··· Records for this task

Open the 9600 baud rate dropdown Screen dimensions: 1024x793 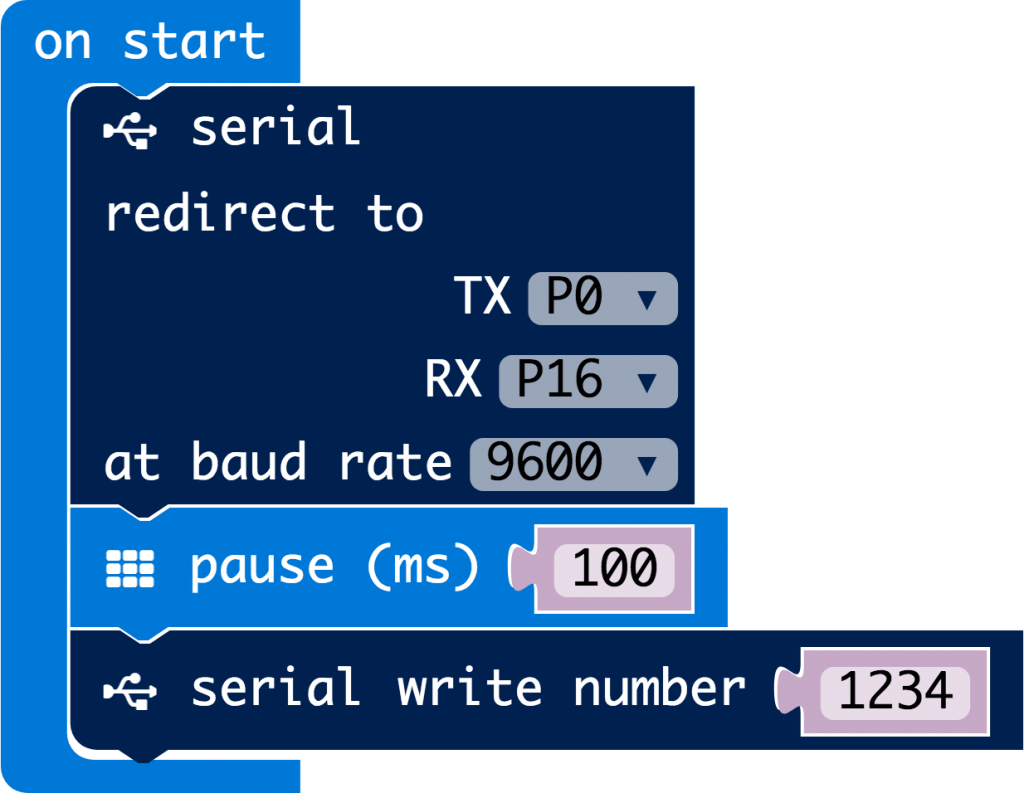pyautogui.click(x=573, y=463)
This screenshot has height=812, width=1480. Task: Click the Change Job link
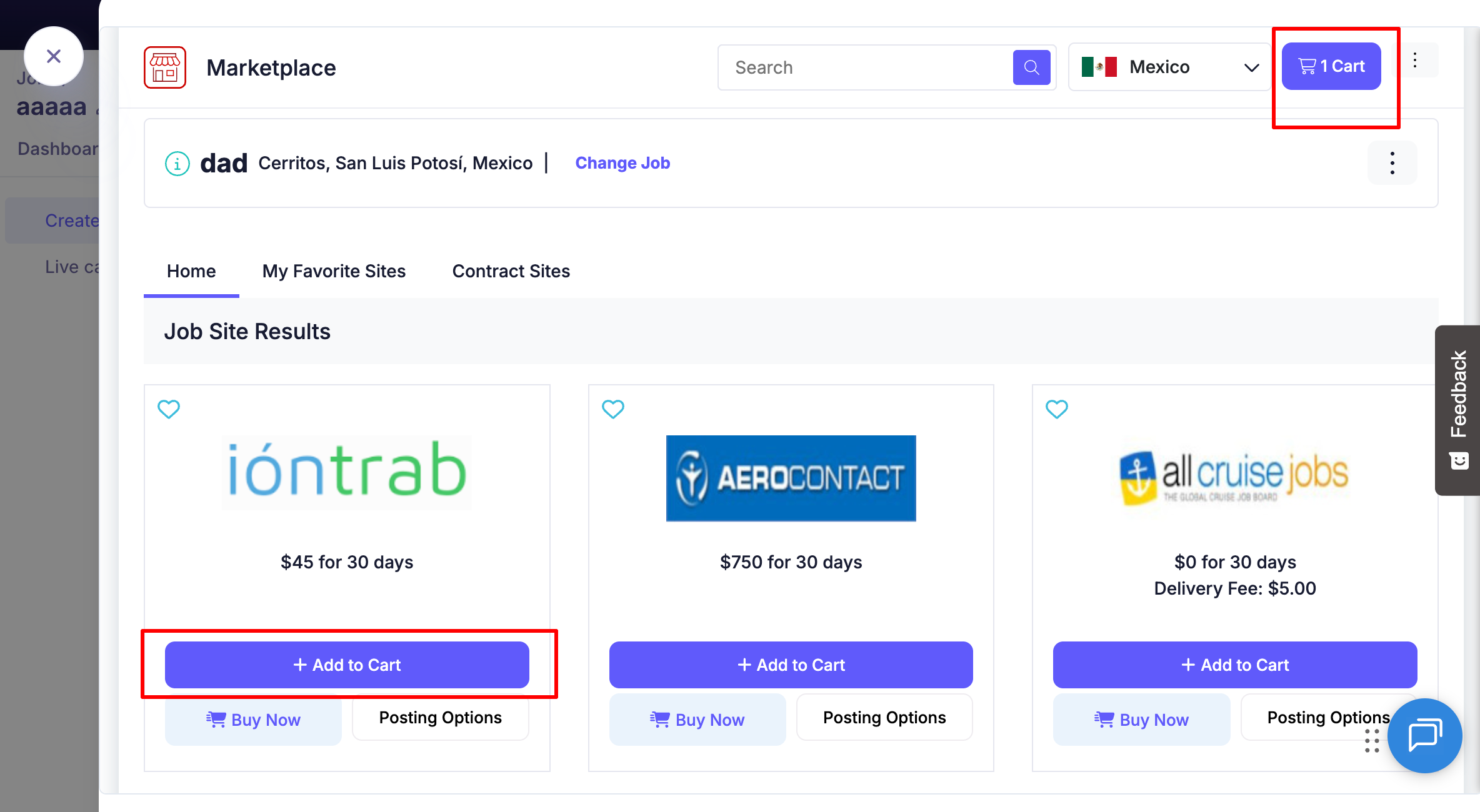622,163
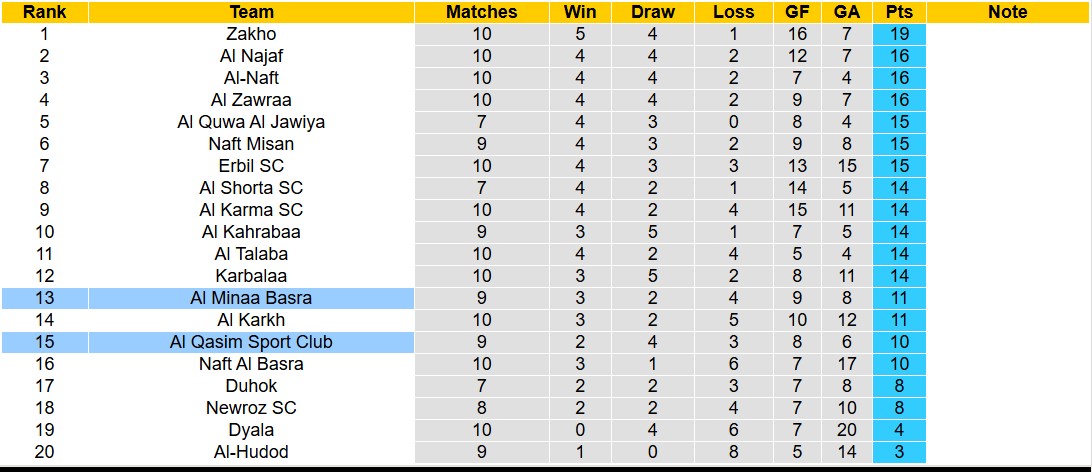Click the Duhok team name
1092x472 pixels.
point(251,386)
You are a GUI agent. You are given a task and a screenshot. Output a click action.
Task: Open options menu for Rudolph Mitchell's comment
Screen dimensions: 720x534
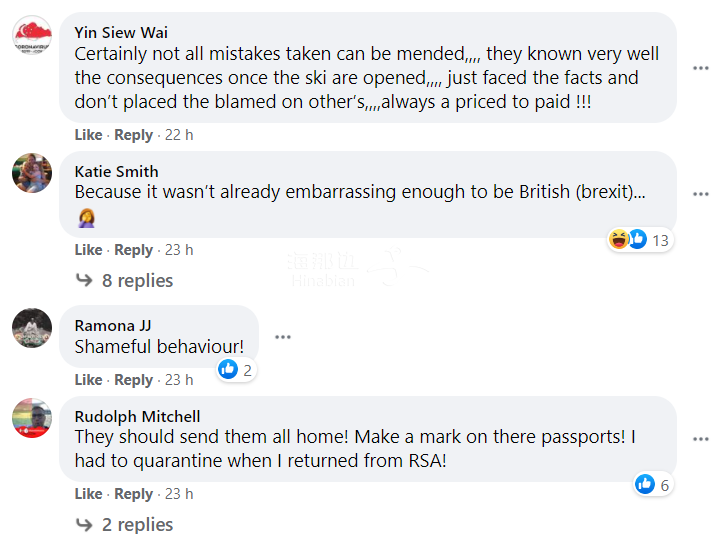701,438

······

- _Goal of the exercise_
Beginning with the line that contains "This screenshot has", write out every line through the last one in the records, exactly and without pictures.

- _Output of the task_
This screenshot has height=812, width=1480. Task: Click the Change Job link
622,163
Click the Duhok team name
1092x472 pixels.
point(251,386)
You are a GUI agent. You are given a task and a screenshot. Output a click action.
Task: Open options menu for Rudolph Mitchell's comment
Screen dimensions: 720x534
701,438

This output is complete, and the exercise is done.